Add an exercise on basic types for the first day

.github/workflows/build-exercises.yml

@@ -22,6 +22,7 @@ jobs:
         EXERCISE:
           - NAME: "asan"
           - NAME: "atomic"
+          - NAME: "basicTypes"
           - NAME: "callgrind"
           - NAME: "concepts"
           - NAME: "condition_variable"

exercises/CMakeLists.txt

@@ -16,6 +16,7 @@ endif()
 add_subdirectory( hello )
 add_subdirectory( asan )
 add_subdirectory( atomic )
+add_subdirectory( basicTypes )
 add_subdirectory( callgrind )
 add_subdirectory( condition_variable )
 add_subdirectory( constness )

exercises/ExerciseSchedule_EssentialCourse.md

@@ -12,6 +12,8 @@ Day 1 - Basics Exercises
 
 ### Hello World (directory: [`hello`](hello), [CheatSheet](ExercisesCheatSheet.md#hello-world-directory-hello))
 
+### Basic types (directory: [`basicTypes`](basicTypes), [CheatSheet](ExercisesCheatSheet.md#basic-types-directory-basictypes))
+
 ### Functions (directory: [`functions`](functions), [CheatSheet](ExercisesCheatSheet.md#functions-directory-functions))
 
 ### Control Structures (directory: [`control`](control), [CheatSheet](ExercisesCheatSheet.md#control-structures-directory-control))

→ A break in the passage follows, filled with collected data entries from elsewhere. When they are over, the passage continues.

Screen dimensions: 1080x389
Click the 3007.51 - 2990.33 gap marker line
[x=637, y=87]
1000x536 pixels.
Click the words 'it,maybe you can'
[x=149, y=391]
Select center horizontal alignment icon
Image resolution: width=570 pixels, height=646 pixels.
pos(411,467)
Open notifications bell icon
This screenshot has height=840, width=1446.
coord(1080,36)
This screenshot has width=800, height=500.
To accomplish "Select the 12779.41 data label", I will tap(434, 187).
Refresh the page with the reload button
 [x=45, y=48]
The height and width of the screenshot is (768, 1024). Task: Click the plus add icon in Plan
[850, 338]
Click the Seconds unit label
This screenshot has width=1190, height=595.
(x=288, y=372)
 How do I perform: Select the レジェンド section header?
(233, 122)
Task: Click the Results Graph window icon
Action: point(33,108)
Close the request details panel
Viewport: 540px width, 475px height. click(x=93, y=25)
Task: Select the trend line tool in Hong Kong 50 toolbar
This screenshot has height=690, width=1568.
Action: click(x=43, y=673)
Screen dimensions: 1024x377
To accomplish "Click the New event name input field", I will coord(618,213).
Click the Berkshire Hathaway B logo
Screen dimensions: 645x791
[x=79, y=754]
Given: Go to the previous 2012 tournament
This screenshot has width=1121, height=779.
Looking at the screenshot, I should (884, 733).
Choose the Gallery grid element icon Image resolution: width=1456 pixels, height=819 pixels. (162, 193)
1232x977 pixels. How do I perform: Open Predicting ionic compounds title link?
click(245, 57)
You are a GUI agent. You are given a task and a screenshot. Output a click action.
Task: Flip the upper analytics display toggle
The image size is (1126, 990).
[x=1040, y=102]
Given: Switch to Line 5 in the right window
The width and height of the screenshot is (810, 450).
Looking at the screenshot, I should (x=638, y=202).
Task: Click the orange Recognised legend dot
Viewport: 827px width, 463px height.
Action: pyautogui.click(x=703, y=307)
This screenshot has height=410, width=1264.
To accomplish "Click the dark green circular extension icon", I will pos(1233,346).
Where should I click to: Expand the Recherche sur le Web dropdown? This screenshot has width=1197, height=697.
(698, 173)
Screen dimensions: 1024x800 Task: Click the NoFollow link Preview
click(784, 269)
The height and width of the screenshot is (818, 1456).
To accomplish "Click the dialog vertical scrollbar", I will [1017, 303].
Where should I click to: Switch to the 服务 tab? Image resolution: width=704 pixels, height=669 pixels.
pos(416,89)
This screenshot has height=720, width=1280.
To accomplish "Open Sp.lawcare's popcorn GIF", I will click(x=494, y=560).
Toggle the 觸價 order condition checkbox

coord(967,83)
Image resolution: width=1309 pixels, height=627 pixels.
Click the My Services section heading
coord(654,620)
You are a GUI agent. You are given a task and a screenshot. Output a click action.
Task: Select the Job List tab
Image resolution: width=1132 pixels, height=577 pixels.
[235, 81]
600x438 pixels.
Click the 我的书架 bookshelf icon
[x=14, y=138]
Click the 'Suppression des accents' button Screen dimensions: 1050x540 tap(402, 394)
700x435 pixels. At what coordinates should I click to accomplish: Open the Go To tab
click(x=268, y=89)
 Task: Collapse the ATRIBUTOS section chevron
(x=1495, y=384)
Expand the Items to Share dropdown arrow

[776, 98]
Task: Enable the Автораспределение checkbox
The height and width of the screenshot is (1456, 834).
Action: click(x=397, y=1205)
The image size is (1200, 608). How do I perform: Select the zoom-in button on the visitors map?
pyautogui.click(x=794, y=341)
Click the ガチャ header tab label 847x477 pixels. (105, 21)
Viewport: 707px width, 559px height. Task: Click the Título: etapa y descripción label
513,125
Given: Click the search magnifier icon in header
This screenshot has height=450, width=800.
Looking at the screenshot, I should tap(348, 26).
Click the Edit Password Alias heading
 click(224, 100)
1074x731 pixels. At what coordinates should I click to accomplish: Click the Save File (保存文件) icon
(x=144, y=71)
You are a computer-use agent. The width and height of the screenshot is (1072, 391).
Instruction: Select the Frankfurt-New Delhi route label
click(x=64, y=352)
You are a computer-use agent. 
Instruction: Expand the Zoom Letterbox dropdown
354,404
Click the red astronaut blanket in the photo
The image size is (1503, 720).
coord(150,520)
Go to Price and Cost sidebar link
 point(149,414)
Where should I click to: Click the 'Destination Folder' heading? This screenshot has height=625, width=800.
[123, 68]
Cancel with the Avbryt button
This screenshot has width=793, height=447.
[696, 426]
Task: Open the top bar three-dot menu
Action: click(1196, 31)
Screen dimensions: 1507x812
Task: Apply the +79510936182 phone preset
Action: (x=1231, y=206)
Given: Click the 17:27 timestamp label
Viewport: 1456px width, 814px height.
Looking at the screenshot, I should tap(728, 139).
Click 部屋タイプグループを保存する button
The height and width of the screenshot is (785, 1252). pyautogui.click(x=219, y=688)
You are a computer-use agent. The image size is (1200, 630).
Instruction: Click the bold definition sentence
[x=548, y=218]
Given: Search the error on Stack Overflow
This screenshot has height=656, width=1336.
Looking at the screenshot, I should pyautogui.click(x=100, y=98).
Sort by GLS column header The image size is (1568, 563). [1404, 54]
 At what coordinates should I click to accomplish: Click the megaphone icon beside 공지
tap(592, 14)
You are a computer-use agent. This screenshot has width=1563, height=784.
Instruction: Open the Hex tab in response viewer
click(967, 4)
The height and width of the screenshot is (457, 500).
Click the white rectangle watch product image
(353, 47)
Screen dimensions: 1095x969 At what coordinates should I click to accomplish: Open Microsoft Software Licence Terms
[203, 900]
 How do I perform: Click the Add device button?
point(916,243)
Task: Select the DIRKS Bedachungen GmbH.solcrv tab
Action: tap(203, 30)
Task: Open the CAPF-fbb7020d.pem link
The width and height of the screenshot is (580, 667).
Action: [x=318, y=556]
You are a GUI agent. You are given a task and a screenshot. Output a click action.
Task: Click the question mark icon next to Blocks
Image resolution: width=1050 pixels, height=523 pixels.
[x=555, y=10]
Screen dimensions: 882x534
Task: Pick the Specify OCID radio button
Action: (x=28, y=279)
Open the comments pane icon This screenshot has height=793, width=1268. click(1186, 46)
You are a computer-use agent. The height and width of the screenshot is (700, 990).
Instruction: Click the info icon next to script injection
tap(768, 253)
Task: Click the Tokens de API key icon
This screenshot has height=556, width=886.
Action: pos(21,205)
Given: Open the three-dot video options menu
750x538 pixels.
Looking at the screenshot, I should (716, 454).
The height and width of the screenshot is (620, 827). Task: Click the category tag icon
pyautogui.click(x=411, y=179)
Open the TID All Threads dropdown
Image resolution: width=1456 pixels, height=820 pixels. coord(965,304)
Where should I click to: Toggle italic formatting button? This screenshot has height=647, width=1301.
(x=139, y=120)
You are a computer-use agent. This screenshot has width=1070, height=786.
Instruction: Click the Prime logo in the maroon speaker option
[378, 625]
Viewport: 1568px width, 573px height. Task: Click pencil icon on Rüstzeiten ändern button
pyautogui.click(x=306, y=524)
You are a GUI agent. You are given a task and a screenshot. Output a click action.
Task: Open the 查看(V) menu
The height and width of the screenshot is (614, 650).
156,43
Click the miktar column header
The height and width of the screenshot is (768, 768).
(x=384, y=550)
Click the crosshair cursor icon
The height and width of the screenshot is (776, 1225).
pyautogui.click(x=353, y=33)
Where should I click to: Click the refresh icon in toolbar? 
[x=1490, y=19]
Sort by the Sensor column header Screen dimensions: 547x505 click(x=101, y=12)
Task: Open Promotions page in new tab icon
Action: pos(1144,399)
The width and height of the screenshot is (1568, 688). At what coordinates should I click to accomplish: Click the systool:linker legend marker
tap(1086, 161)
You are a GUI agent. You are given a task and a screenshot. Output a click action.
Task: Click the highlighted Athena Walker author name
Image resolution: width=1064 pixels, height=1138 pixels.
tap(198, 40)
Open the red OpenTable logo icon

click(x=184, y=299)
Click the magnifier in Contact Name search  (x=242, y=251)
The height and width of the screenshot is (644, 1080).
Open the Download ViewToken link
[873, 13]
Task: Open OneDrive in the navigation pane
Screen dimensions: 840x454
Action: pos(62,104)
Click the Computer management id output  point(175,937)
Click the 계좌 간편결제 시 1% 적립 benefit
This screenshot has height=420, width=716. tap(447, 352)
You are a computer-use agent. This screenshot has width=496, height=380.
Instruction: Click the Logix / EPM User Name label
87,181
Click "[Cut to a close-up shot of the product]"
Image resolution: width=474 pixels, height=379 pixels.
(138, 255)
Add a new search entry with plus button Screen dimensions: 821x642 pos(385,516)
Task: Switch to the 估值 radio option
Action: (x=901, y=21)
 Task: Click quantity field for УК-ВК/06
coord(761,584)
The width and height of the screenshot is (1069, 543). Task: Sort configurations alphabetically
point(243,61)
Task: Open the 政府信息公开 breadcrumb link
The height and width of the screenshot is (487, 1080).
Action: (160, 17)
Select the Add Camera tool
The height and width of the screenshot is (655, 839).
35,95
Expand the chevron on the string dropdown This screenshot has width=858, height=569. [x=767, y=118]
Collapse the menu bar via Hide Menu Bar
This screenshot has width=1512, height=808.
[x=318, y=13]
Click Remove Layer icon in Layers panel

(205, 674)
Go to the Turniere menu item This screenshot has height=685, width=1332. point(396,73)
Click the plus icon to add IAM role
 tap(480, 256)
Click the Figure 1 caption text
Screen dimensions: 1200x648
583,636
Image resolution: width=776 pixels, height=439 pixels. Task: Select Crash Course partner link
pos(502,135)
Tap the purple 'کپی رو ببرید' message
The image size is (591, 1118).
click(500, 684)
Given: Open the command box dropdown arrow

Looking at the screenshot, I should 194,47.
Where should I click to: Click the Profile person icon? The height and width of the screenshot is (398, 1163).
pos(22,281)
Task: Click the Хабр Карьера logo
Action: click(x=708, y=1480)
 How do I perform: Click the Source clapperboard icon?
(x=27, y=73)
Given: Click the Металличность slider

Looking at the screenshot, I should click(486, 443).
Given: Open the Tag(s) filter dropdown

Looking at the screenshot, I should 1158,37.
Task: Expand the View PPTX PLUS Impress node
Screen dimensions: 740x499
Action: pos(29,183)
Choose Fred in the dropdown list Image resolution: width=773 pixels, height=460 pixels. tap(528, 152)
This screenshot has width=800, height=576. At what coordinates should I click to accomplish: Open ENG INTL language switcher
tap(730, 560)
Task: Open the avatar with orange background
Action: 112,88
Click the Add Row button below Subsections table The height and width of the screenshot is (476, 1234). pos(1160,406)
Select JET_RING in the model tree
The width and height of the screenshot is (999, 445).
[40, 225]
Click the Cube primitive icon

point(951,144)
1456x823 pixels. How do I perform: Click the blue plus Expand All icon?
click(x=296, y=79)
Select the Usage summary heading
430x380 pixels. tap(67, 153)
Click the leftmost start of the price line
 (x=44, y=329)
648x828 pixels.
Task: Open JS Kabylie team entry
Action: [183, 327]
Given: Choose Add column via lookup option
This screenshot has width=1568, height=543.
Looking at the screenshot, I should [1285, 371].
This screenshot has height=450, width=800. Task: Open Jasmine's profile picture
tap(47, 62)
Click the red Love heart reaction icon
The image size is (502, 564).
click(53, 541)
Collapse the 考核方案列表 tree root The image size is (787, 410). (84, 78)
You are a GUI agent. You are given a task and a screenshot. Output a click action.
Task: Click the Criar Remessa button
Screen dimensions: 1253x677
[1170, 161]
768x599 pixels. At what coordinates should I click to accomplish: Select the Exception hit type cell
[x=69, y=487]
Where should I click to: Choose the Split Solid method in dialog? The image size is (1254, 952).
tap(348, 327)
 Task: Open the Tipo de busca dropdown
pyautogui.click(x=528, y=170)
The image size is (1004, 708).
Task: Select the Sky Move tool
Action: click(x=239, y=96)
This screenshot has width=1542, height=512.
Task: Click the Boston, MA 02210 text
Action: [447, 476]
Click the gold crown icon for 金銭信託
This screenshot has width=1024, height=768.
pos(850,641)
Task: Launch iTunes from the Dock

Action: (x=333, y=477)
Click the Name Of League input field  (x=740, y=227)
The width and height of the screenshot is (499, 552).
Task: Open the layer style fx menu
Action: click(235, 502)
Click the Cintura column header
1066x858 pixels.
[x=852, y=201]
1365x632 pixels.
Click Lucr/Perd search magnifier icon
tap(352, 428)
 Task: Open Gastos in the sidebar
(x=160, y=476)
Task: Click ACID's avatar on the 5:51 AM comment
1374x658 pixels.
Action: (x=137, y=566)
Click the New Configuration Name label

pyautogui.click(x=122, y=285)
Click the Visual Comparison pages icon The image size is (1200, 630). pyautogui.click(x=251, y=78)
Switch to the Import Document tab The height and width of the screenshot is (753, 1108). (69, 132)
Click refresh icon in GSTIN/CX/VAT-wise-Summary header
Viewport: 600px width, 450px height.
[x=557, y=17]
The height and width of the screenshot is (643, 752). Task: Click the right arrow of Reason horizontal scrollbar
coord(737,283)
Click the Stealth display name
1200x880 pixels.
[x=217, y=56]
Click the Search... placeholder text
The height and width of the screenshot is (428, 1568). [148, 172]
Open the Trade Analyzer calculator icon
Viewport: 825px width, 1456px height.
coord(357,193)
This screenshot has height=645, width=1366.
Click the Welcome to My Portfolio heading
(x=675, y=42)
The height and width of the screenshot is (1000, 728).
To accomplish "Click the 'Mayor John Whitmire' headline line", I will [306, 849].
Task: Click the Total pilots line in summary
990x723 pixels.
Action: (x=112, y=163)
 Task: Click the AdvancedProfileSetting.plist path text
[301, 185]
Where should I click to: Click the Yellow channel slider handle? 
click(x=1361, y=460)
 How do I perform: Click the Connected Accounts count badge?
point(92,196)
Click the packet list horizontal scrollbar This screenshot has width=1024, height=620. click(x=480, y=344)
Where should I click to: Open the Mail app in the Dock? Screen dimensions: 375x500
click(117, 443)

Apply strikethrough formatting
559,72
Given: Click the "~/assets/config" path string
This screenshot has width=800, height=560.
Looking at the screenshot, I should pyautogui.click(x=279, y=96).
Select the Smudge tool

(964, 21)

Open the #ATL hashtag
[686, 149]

exercises/ExercisesCheatSheet.md

@@ -12,6 +12,10 @@ Basics Exercises
 
 Just try to compile and run `./hello` to make sure that everything is set up correctly.
 
+### Basic types (directory: [`basicTypes`](basicTypes))
+
+The goal is to observe the behaviour of a few basic types, correctly employ integer and floating-point literals, and to be aware of conversions and the effect of operators in expressions with such types.
+
 ### Functions (directory: [`functions`](functions))
 
 pass by copy / pass by reference

exercises/Makefile

@@ -1,5 +1,5 @@
 TESTDIRS = callgrind cppcheck header_units control hello modules move python smartPointers templates virtual_inheritance \
-	   debug helgrind memcheck polymorphism race stl valgrind
+	   debug helgrind memcheck polymorphism race stl valgrind basicTypes
 NOCOMPILETESTDIRS = constness
 
 solution:

exercises/basicTypes/CMakeLists.txt

@@ -0,0 +1,15 @@
+# Set up the project.
+cmake_minimum_required( VERSION 3.12 )
+project( basicTypes LANGUAGES CXX )
+
+# Set up the compilation environment.
+include( "${CMAKE_CURRENT_SOURCE_DIR}/../common.cmake" )
+set( CMAKE_CXX_STANDARD 20 )
+
+# Create the user's executable.
+add_executable( basicTypes PrintHelper.h basicTypes.cpp )
+
+# Create the "solution executable".
+add_executable( basicTypes.sol EXCLUDE_FROM_ALL PrintHelper.h solution/basicTypes.sol.cpp )
+target_include_directories( basicTypes.sol PUBLIC ${CMAKE_CURRENT_SOURCE_DIR} )
+add_dependencies( solution basicTypes.sol )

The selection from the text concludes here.